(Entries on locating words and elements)
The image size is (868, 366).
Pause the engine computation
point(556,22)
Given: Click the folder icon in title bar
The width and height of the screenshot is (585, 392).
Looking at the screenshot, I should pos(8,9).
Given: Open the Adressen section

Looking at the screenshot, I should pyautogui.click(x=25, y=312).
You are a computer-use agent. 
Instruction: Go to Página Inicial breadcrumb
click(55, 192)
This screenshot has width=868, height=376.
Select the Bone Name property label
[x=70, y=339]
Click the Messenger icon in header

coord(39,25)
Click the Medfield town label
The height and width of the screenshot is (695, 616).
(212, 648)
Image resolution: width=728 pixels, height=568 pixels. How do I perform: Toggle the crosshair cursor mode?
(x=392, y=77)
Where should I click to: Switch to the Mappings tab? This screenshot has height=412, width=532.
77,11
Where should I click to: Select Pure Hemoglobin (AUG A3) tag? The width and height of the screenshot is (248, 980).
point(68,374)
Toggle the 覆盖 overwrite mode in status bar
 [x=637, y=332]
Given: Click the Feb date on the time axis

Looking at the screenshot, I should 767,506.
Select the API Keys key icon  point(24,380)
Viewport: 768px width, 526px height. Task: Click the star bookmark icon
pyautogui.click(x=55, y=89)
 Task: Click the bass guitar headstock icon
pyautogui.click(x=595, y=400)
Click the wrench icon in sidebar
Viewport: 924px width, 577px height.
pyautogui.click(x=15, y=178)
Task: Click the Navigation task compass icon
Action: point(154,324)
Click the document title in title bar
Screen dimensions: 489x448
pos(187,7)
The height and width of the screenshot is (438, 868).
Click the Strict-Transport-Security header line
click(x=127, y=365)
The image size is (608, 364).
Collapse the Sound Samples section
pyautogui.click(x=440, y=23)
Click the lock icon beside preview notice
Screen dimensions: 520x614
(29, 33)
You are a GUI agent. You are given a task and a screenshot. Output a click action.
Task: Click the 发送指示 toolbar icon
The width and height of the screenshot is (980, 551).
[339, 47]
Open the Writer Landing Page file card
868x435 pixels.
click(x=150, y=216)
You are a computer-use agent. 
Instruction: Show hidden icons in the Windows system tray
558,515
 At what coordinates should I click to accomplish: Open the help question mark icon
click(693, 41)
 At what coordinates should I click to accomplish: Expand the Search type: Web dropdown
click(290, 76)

(Given instruction) Could you render the listing above as a Markdown table with the columns Row and Listing line, giving each non-blank line its own numbered row and omitting the blank lines?

(Reply to the exercise)
| Row | Listing line |
|---|---|
| 1 | The image size is (868, 366). |
| 2 | Pause the engine computation |
| 3 | point(556,22) |
| 4 | Given: Click the folder icon in title bar |
| 5 | The width and height of the screenshot is (585, 392). |
| 6 | Looking at the screenshot, I should pos(8,9). |
| 7 | Given: Open the Adressen section |
| 8 | Looking at the screenshot, I should pyautogui.click(x=25, y=312). |
| 9 | You are a computer-use agent.  |
| 10 | Instruction: Go to Página Inicial breadcrumb |
| 11 | click(55, 192) |
| 12 | This screenshot has width=868, height=376. |
| 13 | Select the Bone Name property label |
| 14 | [x=70, y=339] |
| 15 | Click the Messenger icon in header |
| 16 | coord(39,25) |
| 17 | Click the Medfield town label |
| 18 | The height and width of the screenshot is (695, 616). |
| 19 | (212, 648) |
| 20 | Image resolution: width=728 pixels, height=568 pixels. How do I perform: Toggle the crosshair cursor mode? |
| 21 | (x=392, y=77) |
| 22 | Where should I click to: Switch to the Mappings tab? This screenshot has height=412, width=532. |
| 23 | 77,11 |
| 24 | Where should I click to: Select Pure Hemoglobin (AUG A3) tag? The width and height of the screenshot is (248, 980). |
| 25 | point(68,374) |
| 26 | Toggle the 覆盖 overwrite mode in status bar |
| 27 |  [x=637, y=332] |
| 28 | Given: Click the Feb date on the time axis |
| 29 | Looking at the screenshot, I should 767,506. |
| 30 | Select the API Keys key icon  point(24,380) |
| 31 | Viewport: 768px width, 526px height. Task: Click the star bookmark icon |
| 32 | pyautogui.click(x=55, y=89) |
| 33 |  Task: Click the bass guitar headstock icon |
| 34 | pyautogui.click(x=595, y=400) |
| 35 | Click the wrench icon in sidebar |
| 36 | Viewport: 924px width, 577px height. |
| 37 | pyautogui.click(x=15, y=178) |
| 38 | Task: Click the Navigation task compass icon |
| 39 | Action: point(154,324) |
| 40 | Click the document title in title bar |
| 41 | Screen dimensions: 489x448 |
| 42 | pos(187,7) |
| 43 | The height and width of the screenshot is (438, 868). |
| 44 | Click the Strict-Transport-Security header line |
| 45 | click(x=127, y=365) |
| 46 | The image size is (608, 364). |
| 47 | Collapse the Sound Samples section |
| 48 | pyautogui.click(x=440, y=23) |
| 49 | Click the lock icon beside preview notice |
| 50 | Screen dimensions: 520x614 |
| 51 | (29, 33) |
| 52 | You are a GUI agent. You are given a task and a screenshot. Output a click action. |
| 53 | Task: Click the 发送指示 toolbar icon |
| 54 | The width and height of the screenshot is (980, 551). |
| 55 | [339, 47] |
| 56 | Open the Writer Landing Page file card |
| 57 | 868x435 pixels. |
| 58 | click(x=150, y=216) |
| 59 | You are a computer-use agent.  |
| 60 | Instruction: Show hidden icons in the Windows system tray |
| 61 | 558,515 |
| 62 |  At what coordinates should I click to accomplish: Open the help question mark icon |
| 63 | click(693, 41) |
| 64 |  At what coordinates should I click to accomplish: Expand the Search type: Web dropdown |
| 65 | click(290, 76) |